A video today. https://youtu.be/eezfuI2hJkE


----------



## sleepyg (Dec 30, 2011)

I have the same model, and must say I do like it. I got a killer deal on mine so could not turn it down. I use it all the time working on my truck before I take it on the trails.

Sleepyg


----------



## Greg.Now (Feb 23, 2015)

ukrkoz said:


> 330 Lb F torque? You shouldn't. Return it, save more money and buy 24V more serious one. That torque won't get you far. Besides, every power tool I had from HF I had to return or toss - they simply have no power, even promised. TOOLS is one thing you do not cut corners on, sometimes your life depends on them.


I completely agree. I'd rather spend more on a reliable tool than spend less and having to worry about the chance of it working and dying all the time. It's not only practical but it is also for your own safety.


----------



## Bigplanz (Apr 10, 2009)

I agree with you both in general. The better tool is the better choice, in any performance comparison.

Performance isn?t the only factor, unfortunately. I would be happy to pay $101 for a Milwaukee M18 Fuel, one battery and a charger. As chance would have it, in my inbox this morning I got an email offer from Amazon for a Milwaukee. The bare tool, one battery and a charger for $366! Now that is a very fair deal. For 3.5X times the money, I can replace a Chicago Electric 18V Ni-Cd Cordless Impact wrench with a Milwaukee 18v lithium Ion (extended range) cordless impact. The Milwaukee is superior in every way. There is no comparison.

There is the matter of price, though, balanced with the ?expectations? I have of my needs and my use of the tool. I am not a professional (or even serious amateur) mechanic nor do I work on projects that would require a high torque impact wrench. My ?expectations? of this tool is that it will take lugnuts off my mini-van, and off any other vehicle I own that had a flat. That?s it.

If I keep it, it will stay in the van for roadside tire changes. If we go on a trip in my wife?s (better) van, I?ll take it with us for the same purpose.
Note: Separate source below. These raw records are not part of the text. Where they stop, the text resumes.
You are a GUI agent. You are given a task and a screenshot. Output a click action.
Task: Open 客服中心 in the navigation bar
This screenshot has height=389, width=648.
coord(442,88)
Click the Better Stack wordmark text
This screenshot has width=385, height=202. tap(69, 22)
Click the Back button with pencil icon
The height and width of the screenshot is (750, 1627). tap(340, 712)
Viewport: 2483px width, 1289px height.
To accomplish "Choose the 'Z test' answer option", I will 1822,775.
It comes in a case with room for sockets, short extension bar, etc. for fast lugnut removal.

I will be going to the salvage yard soon, to find a better tire than the one that got ruined by my bad alignment. This will be a good test, as every time I have gone to a salvage yard to buy a used tire/wheel, I could only get it off the junker with a 25 inch breaker bar and standing and bouncing on it. If the Harbor Freight gets the old junker?s lugnuts off, then it has met all my expectations and I?ll keep it.

I have no expectation I will ever be removing Honda crank bolts or axle nuts but I do intend to test the impact wrench I bought at a salvage yard soon. Just want to see if it will do it out of curiosity. It should be pretty funny to watch the Chicago Electric try to take off a Honda crank bolt! I?ll post a video if I find one in the yard to test it on. I have a 36mm socket somewhere, so I?ll test it on a junk Villager?s axle nut too. It will be fun!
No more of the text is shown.